Extracted information:

● ● ●

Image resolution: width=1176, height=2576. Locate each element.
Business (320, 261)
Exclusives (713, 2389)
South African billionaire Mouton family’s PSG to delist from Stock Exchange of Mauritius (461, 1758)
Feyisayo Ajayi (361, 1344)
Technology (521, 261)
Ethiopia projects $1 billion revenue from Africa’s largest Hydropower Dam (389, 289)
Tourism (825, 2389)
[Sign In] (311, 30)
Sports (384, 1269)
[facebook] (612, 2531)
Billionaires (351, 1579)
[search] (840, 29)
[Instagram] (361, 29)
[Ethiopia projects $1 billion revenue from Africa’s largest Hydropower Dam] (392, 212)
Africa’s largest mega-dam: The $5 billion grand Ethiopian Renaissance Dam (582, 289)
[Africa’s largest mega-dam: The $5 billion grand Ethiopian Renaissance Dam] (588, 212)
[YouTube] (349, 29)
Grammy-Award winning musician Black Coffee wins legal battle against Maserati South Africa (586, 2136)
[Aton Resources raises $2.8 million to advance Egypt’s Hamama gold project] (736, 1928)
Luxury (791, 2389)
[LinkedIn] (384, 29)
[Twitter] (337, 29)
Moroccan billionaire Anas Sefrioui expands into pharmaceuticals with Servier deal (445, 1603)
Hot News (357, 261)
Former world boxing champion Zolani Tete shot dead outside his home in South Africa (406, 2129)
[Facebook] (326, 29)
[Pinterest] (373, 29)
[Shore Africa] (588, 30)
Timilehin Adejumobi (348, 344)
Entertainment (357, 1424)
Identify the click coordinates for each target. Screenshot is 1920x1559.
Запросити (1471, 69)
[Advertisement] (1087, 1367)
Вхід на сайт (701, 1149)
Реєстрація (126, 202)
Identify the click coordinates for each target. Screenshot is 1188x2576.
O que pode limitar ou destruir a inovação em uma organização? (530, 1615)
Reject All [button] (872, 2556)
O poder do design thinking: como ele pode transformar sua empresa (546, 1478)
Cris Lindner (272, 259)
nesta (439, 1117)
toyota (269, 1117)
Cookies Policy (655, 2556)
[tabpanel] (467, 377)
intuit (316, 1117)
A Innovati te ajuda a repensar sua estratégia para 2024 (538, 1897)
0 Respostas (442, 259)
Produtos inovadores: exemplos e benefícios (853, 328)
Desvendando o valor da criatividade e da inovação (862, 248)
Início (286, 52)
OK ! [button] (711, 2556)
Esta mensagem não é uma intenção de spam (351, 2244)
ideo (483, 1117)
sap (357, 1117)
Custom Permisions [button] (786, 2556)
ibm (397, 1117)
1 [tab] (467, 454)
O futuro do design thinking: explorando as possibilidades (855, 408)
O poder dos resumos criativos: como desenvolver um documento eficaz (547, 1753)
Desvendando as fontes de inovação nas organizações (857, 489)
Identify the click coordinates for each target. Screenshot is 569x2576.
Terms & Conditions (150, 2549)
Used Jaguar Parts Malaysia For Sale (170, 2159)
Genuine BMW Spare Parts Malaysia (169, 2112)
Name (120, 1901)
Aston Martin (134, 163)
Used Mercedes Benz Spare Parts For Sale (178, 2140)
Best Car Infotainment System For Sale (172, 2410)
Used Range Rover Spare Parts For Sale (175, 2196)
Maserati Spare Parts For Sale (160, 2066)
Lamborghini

● ● ●

Search the material above for lines containing the string "largest", then pull them out.

Answer to this problem:
Ethiopia projects $1 billion revenue from Africa’s largest Hydropower Dam (389, 289)
[Ethiopia projects $1 billion revenue from Africa’s largest Hydropower Dam] (392, 212)
Africa’s largest mega-dam: The $5 billion grand Ethiopian Renaissance Dam (582, 289)
[Africa’s largest mega-dam: The $5 billion grand Ethiopian Renaissance Dam] (588, 212)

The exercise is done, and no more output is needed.